→ **WRITTEN EXERCISE**: Could you rewrite every one of the items below with "At what coordinates should I click to accomplish" changed to "Which point should I click to complete", leaving all else untouched?

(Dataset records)
___
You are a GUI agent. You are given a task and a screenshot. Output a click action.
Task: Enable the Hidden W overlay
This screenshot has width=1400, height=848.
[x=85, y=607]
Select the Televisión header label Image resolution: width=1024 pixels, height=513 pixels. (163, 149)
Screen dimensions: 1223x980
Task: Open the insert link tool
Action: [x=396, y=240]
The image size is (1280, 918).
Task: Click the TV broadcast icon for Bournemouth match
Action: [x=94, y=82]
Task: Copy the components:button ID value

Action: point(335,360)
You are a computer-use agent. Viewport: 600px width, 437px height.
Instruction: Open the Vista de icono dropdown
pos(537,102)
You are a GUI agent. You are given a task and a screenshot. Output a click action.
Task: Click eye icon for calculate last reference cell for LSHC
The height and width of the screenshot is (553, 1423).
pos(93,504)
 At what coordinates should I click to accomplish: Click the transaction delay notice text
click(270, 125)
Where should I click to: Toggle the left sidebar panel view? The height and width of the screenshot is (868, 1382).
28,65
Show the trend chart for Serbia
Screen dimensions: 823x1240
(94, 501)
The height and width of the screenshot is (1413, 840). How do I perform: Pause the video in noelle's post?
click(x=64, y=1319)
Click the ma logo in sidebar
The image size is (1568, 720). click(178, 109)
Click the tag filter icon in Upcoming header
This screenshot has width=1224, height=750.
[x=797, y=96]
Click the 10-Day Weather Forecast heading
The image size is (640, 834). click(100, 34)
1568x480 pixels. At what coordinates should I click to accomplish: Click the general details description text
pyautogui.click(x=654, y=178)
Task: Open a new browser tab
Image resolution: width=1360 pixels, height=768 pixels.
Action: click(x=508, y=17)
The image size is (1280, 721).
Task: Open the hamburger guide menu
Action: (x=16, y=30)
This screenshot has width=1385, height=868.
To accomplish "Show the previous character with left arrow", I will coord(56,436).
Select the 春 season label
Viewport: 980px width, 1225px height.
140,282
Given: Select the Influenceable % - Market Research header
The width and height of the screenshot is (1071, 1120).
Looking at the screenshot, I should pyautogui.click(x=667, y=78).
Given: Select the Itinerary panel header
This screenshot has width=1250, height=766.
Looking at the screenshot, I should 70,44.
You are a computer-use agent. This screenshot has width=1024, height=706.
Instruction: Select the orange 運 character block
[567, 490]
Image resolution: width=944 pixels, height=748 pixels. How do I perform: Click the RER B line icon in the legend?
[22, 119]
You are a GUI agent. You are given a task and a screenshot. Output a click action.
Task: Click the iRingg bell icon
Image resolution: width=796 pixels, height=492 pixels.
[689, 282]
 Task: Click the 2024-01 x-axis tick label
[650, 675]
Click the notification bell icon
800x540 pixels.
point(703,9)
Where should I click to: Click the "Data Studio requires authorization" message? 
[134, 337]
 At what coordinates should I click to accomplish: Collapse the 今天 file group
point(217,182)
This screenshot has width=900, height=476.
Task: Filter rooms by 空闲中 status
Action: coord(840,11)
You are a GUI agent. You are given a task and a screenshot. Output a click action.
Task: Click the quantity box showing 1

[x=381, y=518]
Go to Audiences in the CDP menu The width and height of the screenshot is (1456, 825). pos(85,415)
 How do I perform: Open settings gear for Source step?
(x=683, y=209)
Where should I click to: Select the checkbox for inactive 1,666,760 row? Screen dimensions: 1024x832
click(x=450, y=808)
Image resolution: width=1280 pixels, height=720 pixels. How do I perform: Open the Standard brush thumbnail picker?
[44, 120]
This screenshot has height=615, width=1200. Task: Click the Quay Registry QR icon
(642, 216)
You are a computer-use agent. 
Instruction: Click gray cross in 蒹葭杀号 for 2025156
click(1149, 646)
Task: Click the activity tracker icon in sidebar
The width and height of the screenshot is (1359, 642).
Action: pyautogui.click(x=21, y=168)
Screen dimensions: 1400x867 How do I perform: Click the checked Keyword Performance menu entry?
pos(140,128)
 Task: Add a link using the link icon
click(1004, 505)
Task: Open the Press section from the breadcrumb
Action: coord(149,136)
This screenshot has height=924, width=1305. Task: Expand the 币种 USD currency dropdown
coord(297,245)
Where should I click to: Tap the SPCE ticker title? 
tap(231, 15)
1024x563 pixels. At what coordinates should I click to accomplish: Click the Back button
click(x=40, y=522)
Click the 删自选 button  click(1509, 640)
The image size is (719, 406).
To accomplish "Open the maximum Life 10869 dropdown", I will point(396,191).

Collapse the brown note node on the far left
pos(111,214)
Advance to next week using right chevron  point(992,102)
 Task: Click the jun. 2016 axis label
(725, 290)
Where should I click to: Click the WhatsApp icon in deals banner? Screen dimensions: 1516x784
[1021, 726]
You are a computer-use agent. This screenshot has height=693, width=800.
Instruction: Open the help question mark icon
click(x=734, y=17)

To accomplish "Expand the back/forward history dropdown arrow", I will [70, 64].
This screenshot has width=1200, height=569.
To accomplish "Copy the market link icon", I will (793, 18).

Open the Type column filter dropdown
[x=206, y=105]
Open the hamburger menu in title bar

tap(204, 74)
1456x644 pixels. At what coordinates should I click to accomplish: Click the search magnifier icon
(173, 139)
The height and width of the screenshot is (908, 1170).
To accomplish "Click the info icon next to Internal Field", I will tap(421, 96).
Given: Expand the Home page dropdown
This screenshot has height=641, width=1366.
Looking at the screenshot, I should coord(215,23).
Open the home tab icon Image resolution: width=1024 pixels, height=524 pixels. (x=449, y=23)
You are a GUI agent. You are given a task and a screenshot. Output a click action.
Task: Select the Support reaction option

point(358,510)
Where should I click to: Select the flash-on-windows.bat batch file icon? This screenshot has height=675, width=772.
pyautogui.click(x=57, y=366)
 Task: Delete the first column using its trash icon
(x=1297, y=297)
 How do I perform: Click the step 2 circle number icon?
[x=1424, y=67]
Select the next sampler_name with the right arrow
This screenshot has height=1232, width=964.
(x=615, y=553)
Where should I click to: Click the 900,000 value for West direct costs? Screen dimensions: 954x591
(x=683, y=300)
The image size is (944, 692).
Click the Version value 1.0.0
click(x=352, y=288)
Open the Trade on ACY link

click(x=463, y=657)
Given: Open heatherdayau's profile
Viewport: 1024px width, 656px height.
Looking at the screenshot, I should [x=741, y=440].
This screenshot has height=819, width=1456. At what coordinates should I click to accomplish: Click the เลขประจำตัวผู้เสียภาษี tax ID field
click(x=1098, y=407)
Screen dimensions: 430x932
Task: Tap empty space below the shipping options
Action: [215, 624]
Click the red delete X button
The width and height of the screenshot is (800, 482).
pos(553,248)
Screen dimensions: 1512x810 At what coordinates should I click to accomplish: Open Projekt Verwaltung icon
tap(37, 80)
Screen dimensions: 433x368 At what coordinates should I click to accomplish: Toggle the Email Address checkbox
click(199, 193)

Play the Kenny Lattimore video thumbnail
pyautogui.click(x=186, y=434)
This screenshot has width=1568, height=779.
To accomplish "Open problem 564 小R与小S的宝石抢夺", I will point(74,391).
___
→ **FINISHED EXERCISE**:
You are a GUI agent. You are given a task and a screenshot. Output a click action.
Task: Enable the Hidden W overlay
This screenshot has width=1400, height=848.
[x=85, y=607]
Select the Televisión header label Image resolution: width=1024 pixels, height=513 pixels. (163, 149)
Screen dimensions: 1223x980
Task: Open the insert link tool
Action: [x=396, y=240]
The image size is (1280, 918).
Task: Click the TV broadcast icon for Bournemouth match
Action: [x=94, y=82]
Task: Copy the components:button ID value

Action: point(335,360)
You are a computer-use agent. Viewport: 600px width, 437px height.
Instruction: Open the Vista de icono dropdown
pos(537,102)
You are a GUI agent. You are given a task and a screenshot. Output a click action.
Task: Click eye icon for calculate last reference cell for LSHC
The height and width of the screenshot is (553, 1423).
pos(93,504)
 Which point should I click to complete: Click the transaction delay notice text
click(270, 125)
Where should I click to: Toggle the left sidebar panel view? The height and width of the screenshot is (868, 1382).
28,65
Show the trend chart for Serbia
Screen dimensions: 823x1240
(94, 501)
The height and width of the screenshot is (1413, 840). How do I perform: Pause the video in noelle's post?
click(x=64, y=1319)
Click the ma logo in sidebar
The image size is (1568, 720). click(178, 109)
Click the tag filter icon in Upcoming header
This screenshot has width=1224, height=750.
[x=797, y=96]
Click the 10-Day Weather Forecast heading
The image size is (640, 834). click(100, 34)
1568x480 pixels. Which point should I click to complete: Click the general details description text
pyautogui.click(x=654, y=178)
Task: Open a new browser tab
Image resolution: width=1360 pixels, height=768 pixels.
Action: click(x=508, y=17)
The image size is (1280, 721).
Task: Open the hamburger guide menu
Action: (x=16, y=30)
This screenshot has width=1385, height=868.
To accomplish "Show the previous character with left arrow", I will coord(56,436).
Select the 春 season label
Viewport: 980px width, 1225px height.
140,282
Given: Select the Influenceable % - Market Research header
The width and height of the screenshot is (1071, 1120).
Looking at the screenshot, I should pyautogui.click(x=667, y=78).
Given: Select the Itinerary panel header
This screenshot has width=1250, height=766.
Looking at the screenshot, I should 70,44.
You are a computer-use agent. This screenshot has width=1024, height=706.
Instruction: Select the orange 運 character block
[567, 490]
Image resolution: width=944 pixels, height=748 pixels. How do I perform: Click the RER B line icon in the legend?
[22, 119]
You are a GUI agent. You are given a task and a screenshot. Output a click action.
Task: Click the iRingg bell icon
Image resolution: width=796 pixels, height=492 pixels.
[689, 282]
 Task: Click the 2024-01 x-axis tick label
[650, 675]
Click the notification bell icon
800x540 pixels.
point(703,9)
Where should I click to: Click the "Data Studio requires authorization" message? 
[134, 337]
 Which point should I click to complete: Collapse the 今天 file group
point(217,182)
This screenshot has width=900, height=476.
Task: Filter rooms by 空闲中 status
Action: coord(840,11)
You are a GUI agent. You are given a task and a screenshot. Output a click action.
Task: Click the quantity box showing 1

[x=381, y=518]
Go to Audiences in the CDP menu The width and height of the screenshot is (1456, 825). pos(85,415)
 How do I perform: Open settings gear for Source step?
(x=683, y=209)
Where should I click to: Select the checkbox for inactive 1,666,760 row? Screen dimensions: 1024x832
click(x=450, y=808)
Image resolution: width=1280 pixels, height=720 pixels. How do I perform: Open the Standard brush thumbnail picker?
[44, 120]
This screenshot has height=615, width=1200. Task: Click the Quay Registry QR icon
(642, 216)
You are a computer-use agent. 
Instruction: Click gray cross in 蒹葭杀号 for 2025156
click(1149, 646)
Task: Click the activity tracker icon in sidebar
The width and height of the screenshot is (1359, 642).
Action: pyautogui.click(x=21, y=168)
Screen dimensions: 1400x867 How do I perform: Click the checked Keyword Performance menu entry?
pos(140,128)
 Task: Add a link using the link icon
click(1004, 505)
Task: Open the Press section from the breadcrumb
Action: coord(149,136)
This screenshot has height=924, width=1305. Task: Expand the 币种 USD currency dropdown
coord(297,245)
Where should I click to: Tap the SPCE ticker title? 
tap(231, 15)
1024x563 pixels. Which point should I click to complete: Click the Back button
click(x=40, y=522)
Click the 删自选 button  click(1509, 640)
The image size is (719, 406).
To accomplish "Open the maximum Life 10869 dropdown", I will point(396,191).

Collapse the brown note node on the far left
pos(111,214)
Advance to next week using right chevron  point(992,102)
 Task: Click the jun. 2016 axis label
(725, 290)
Where should I click to: Click the WhatsApp icon in deals banner? Screen dimensions: 1516x784
[1021, 726]
You are a computer-use agent. This screenshot has height=693, width=800.
Instruction: Open the help question mark icon
click(x=734, y=17)

To accomplish "Expand the back/forward history dropdown arrow", I will [70, 64].
This screenshot has width=1200, height=569.
To accomplish "Copy the market link icon", I will (793, 18).

Open the Type column filter dropdown
[x=206, y=105]
Open the hamburger menu in title bar

tap(204, 74)
1456x644 pixels. Which point should I click to complete: Click the search magnifier icon
(173, 139)
The height and width of the screenshot is (908, 1170).
To accomplish "Click the info icon next to Internal Field", I will tap(421, 96).
Given: Expand the Home page dropdown
This screenshot has height=641, width=1366.
Looking at the screenshot, I should coord(215,23).
Open the home tab icon Image resolution: width=1024 pixels, height=524 pixels. (x=449, y=23)
You are a GUI agent. You are given a task and a screenshot. Output a click action.
Task: Select the Support reaction option

point(358,510)
Where should I click to: Select the flash-on-windows.bat batch file icon? This screenshot has height=675, width=772.
pyautogui.click(x=57, y=366)
 Task: Delete the first column using its trash icon
(x=1297, y=297)
 How do I perform: Click the step 2 circle number icon?
[x=1424, y=67]
Select the next sampler_name with the right arrow
This screenshot has height=1232, width=964.
(x=615, y=553)
Where should I click to: Click the 900,000 value for West direct costs? Screen dimensions: 954x591
(x=683, y=300)
The image size is (944, 692).
Click the Version value 1.0.0
click(x=352, y=288)
Open the Trade on ACY link

click(x=463, y=657)
Given: Open heatherdayau's profile
Viewport: 1024px width, 656px height.
Looking at the screenshot, I should [x=741, y=440].
This screenshot has height=819, width=1456. Which point should I click to complete: Click the เลขประจำตัวผู้เสียภาษี tax ID field
click(x=1098, y=407)
Screen dimensions: 430x932
Task: Tap empty space below the shipping options
Action: [215, 624]
Click the red delete X button
The width and height of the screenshot is (800, 482).
pos(553,248)
Screen dimensions: 1512x810 Which point should I click to complete: Open Projekt Verwaltung icon
tap(37, 80)
Screen dimensions: 433x368 Which point should I click to complete: Toggle the Email Address checkbox
click(199, 193)

Play the Kenny Lattimore video thumbnail
pyautogui.click(x=186, y=434)
This screenshot has width=1568, height=779.
To accomplish "Open problem 564 小R与小S的宝石抢夺", I will point(74,391).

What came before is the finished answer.